## MATERIAL SUPPLIED
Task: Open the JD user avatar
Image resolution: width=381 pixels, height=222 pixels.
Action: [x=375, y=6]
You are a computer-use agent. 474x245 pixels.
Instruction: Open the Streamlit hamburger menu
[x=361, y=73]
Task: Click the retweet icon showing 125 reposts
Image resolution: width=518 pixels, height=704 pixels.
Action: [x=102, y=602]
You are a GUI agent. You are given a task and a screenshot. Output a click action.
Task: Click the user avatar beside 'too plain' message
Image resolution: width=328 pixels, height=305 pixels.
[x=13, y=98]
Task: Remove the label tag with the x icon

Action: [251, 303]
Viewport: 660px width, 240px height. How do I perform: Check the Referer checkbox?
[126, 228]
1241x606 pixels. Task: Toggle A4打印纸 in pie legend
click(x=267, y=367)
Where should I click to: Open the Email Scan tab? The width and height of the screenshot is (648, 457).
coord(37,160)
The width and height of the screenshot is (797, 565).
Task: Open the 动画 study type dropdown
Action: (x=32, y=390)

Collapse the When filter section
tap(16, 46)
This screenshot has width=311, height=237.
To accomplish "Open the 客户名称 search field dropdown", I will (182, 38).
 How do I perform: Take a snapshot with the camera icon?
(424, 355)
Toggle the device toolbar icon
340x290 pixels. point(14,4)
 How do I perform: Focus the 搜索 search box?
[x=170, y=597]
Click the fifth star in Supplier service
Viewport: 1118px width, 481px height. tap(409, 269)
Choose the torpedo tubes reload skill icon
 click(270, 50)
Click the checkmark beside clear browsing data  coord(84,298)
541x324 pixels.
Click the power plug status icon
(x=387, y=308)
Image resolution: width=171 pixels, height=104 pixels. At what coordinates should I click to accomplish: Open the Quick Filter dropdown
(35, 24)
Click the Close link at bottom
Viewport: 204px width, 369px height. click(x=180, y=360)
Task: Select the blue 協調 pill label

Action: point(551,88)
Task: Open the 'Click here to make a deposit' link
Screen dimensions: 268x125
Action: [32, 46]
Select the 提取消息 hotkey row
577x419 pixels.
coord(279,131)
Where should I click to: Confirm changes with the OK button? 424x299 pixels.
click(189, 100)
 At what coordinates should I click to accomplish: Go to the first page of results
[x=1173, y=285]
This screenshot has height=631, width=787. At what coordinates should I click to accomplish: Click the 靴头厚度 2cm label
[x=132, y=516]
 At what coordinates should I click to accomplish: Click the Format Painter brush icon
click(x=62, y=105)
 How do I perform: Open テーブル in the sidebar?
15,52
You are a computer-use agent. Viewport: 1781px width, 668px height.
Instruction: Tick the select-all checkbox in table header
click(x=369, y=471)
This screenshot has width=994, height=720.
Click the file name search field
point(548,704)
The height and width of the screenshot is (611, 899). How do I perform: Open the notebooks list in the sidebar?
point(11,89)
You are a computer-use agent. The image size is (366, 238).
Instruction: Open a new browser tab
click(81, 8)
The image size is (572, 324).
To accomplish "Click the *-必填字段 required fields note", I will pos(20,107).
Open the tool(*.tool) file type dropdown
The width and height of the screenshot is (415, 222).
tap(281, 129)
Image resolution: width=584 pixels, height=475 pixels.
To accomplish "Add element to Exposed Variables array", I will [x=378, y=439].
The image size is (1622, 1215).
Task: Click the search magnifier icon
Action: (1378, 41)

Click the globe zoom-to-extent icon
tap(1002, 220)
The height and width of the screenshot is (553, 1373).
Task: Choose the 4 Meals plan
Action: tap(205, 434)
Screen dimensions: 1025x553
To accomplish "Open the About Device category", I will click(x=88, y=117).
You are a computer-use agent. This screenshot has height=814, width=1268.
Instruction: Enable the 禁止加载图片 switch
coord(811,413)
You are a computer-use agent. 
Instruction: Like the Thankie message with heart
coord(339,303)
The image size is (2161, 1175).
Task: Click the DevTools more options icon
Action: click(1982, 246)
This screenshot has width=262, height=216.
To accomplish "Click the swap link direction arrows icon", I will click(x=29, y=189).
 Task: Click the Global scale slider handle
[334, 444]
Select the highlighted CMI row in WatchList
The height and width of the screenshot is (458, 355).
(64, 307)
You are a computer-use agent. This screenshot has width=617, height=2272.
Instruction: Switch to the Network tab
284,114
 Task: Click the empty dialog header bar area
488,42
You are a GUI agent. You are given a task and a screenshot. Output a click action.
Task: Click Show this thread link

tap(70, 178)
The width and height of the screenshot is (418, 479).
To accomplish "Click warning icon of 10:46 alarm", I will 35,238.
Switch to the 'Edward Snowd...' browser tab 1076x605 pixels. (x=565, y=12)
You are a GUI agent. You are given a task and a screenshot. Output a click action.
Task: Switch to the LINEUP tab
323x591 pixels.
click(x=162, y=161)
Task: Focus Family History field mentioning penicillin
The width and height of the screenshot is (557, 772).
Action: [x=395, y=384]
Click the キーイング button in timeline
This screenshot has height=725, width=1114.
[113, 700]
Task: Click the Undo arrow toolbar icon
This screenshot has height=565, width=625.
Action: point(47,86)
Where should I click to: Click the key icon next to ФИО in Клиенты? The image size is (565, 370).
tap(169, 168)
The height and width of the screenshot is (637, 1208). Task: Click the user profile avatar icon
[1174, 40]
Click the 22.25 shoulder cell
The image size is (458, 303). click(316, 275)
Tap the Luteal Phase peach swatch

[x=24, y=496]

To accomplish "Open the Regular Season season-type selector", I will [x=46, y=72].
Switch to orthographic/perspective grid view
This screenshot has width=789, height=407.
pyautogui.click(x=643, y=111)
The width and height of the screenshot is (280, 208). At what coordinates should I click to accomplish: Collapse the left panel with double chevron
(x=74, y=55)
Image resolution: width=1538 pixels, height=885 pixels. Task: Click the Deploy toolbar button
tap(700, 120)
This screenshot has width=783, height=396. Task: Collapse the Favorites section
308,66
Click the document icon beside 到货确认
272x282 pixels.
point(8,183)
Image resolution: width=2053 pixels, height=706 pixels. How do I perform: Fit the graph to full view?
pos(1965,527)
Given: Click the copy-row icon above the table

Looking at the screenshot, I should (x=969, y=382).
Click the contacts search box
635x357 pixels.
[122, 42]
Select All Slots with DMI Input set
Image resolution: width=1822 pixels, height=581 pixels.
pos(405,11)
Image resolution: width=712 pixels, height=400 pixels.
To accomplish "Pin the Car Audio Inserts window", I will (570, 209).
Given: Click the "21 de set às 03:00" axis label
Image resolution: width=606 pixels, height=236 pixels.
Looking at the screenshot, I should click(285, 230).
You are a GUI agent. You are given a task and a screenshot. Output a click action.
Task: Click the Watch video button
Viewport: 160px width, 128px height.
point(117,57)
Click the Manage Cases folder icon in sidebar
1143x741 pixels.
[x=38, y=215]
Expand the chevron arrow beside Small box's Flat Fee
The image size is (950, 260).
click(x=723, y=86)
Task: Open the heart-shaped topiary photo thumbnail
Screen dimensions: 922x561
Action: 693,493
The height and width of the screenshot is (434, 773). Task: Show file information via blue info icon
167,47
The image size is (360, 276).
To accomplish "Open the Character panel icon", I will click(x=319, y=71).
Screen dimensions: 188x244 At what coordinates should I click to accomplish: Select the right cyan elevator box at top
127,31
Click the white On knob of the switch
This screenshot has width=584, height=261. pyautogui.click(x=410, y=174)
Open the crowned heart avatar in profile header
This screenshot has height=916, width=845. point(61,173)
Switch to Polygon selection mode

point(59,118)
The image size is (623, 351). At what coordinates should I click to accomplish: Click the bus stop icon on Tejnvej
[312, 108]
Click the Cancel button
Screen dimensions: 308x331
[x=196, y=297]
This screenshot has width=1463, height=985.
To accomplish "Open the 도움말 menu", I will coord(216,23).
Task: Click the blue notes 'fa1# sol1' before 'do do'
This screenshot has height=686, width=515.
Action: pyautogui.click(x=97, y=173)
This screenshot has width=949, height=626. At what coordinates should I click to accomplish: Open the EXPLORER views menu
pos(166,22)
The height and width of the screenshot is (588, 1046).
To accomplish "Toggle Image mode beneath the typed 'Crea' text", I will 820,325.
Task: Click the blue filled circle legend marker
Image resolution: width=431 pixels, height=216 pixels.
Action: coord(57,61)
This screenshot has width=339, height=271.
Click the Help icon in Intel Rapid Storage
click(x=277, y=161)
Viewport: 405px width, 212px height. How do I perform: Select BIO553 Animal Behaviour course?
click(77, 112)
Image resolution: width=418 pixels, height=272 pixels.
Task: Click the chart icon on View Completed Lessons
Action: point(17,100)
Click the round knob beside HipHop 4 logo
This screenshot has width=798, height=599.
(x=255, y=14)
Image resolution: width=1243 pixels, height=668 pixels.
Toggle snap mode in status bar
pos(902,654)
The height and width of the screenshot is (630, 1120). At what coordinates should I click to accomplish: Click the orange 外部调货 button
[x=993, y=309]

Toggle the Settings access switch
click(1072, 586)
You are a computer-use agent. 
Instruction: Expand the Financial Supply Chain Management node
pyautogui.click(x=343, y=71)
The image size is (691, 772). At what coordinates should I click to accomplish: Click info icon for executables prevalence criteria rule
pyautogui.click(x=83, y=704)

## EXERCISE DIRECTIONS
Copy nothing beyond the line containing "541x324 pixels.". Transcribe exactly from the first line of the entries down to that line, inclusive.

## WRITTEN RESPONSE
Task: Open the JD user avatar
Image resolution: width=381 pixels, height=222 pixels.
Action: [x=375, y=6]
You are a computer-use agent. 474x245 pixels.
Instruction: Open the Streamlit hamburger menu
[x=361, y=73]
Task: Click the retweet icon showing 125 reposts
Image resolution: width=518 pixels, height=704 pixels.
Action: [x=102, y=602]
You are a GUI agent. You are given a task and a screenshot. Output a click action.
Task: Click the user avatar beside 'too plain' message
Image resolution: width=328 pixels, height=305 pixels.
[x=13, y=98]
Task: Remove the label tag with the x icon

Action: [251, 303]
Viewport: 660px width, 240px height. How do I perform: Check the Referer checkbox?
[126, 228]
1241x606 pixels. Task: Toggle A4打印纸 in pie legend
click(x=267, y=367)
Where should I click to: Open the Email Scan tab? The width and height of the screenshot is (648, 457).
coord(37,160)
The width and height of the screenshot is (797, 565).
Task: Open the 动画 study type dropdown
Action: (x=32, y=390)

Collapse the When filter section
tap(16, 46)
This screenshot has width=311, height=237.
To accomplish "Open the 客户名称 search field dropdown", I will (182, 38).
 How do I perform: Take a snapshot with the camera icon?
(424, 355)
Toggle the device toolbar icon
340x290 pixels. point(14,4)
 How do I perform: Focus the 搜索 search box?
[x=170, y=597]
Click the fifth star in Supplier service
Viewport: 1118px width, 481px height. tap(409, 269)
Choose the torpedo tubes reload skill icon
 click(270, 50)
Click the checkmark beside clear browsing data  coord(84,298)
541x324 pixels.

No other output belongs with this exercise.